Bien sûr, une fois que l’on ouvre ces questionnements, on se retrouve à nouveau dans une situation très ambivalente. Ce sont des questions complexes qui nécessitent un temps de réflexion conséquent et beaucoup d’échanges.
Et qu’advient-il de l’aide à la rédaction proposé par la revue Santé publique ?
L’aide à l’écriture est toujours possible, mais encore une fois, dans quel format ? C’est ça, le sujet de fond. Vous avez un acteur de terrain qui a réalisé des actions qu’il a envie de mettre en avant. La rédaction de son travail, sous quelle forme faut-il la mener ? Est-ce qu’il faut la mener pour la revue Santé publique ? Et dans ce cas, on se retrouve à avoir des difficultés à faire entrer au chausse-pied un travail dont la structuration ne répond pas forcément aux critères nécessaires dans le cadre de l’indexation PubMed. Ne serait-il pas plus facile de l’orienter vers une rédaction plus libre grâce, notamment, à l’aide à l’écriture ? Dans ce cadre-là, on serait dans le cas d’une revue non indexée, toujours sous l’emblème de la revue Santé publique, mais qui n’aurait pas l’ambition d’être portée dans le cadre de la revue indexée.
On se prive parfois de certains articles dont le contenu est intéressant, et pour lequel on a du mal à définir la structuration spécifique pour un article dit scientifique. Donc l’aide à la rédaction doit arriver bien en amont, et pas uniquement quand l’article arrive sur le bureau du Comité de rédaction. Nous allons poursuivre nos efforts, et il y a probablement des éclaircissements à apporter à notre lectorat concernant cette aide à la rédaction.
Pouvez-vous détailler quelles seront vos principales missions en tant que Rédacteur en chef et comment fonctionne actuellement le Comité de rédaction ?

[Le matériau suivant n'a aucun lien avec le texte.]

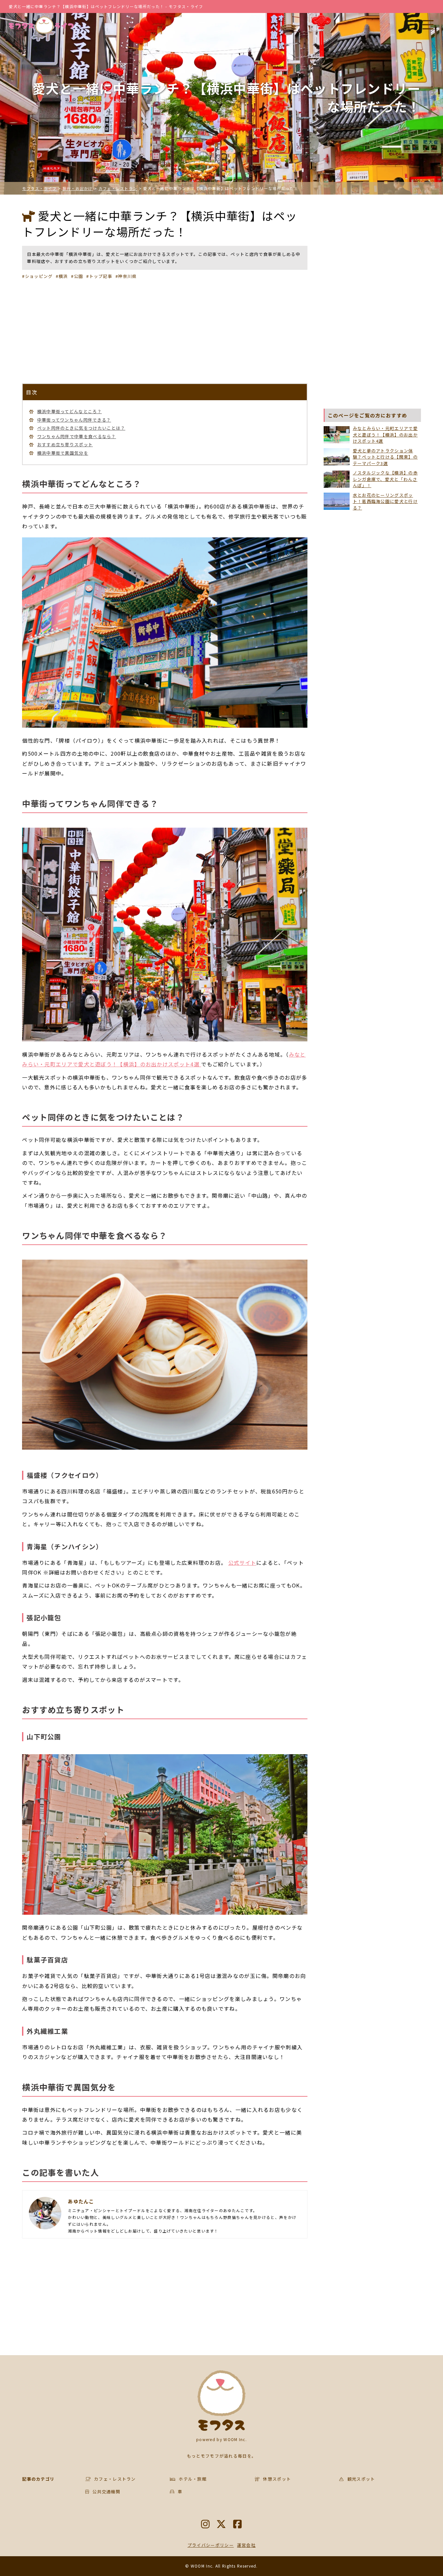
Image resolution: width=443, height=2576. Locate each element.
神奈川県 (127, 276)
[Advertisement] (165, 331)
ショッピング (39, 276)
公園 (78, 276)
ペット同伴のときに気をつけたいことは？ (81, 428)
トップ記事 (100, 276)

Le Rédacteur en chef travaille en articulation avec ses adjoints, qui sont au nombre de trois. Nous sommes en train de sélectionner deux nouveaux rédacteurs en chef adjoints pour prendre le relais de Christine Ferron et de Cécile Fournier aux rubriques « Pratiques et organisation des services de santé » et « Politiques, expertises et interventions en santé publique ». Le mandat de la rédactrice en chef adjointe en charge de la rubrique « Afrique et perspectives internationales », Fatoumata Hane, est encore en cours. Pour sa part, le Comité de rédaction est composé d’une vingtaine de membres et est sollicité pour sélectionner les articles soumis au processus de révision par les pairs et pour animer le débat sur les orientations de notre ligne éditoriale; au plus proche de l’actualité et des grands enjeux de santé publique auxquels nous sommes et seront confrontés. Le renouvellement du Comité de rédaction est lui aussi prévu au cours de cette année. Un appel à candidatures circulera plus tard dans le printemps.
Pour finir, le rédacteur en chef doit être le garant de l’indépendance éditoriale de la revue tout en se faisant le porte-parole des prises de position du Conseil d’administration de la SFSP auprès de son Comité de rédaction.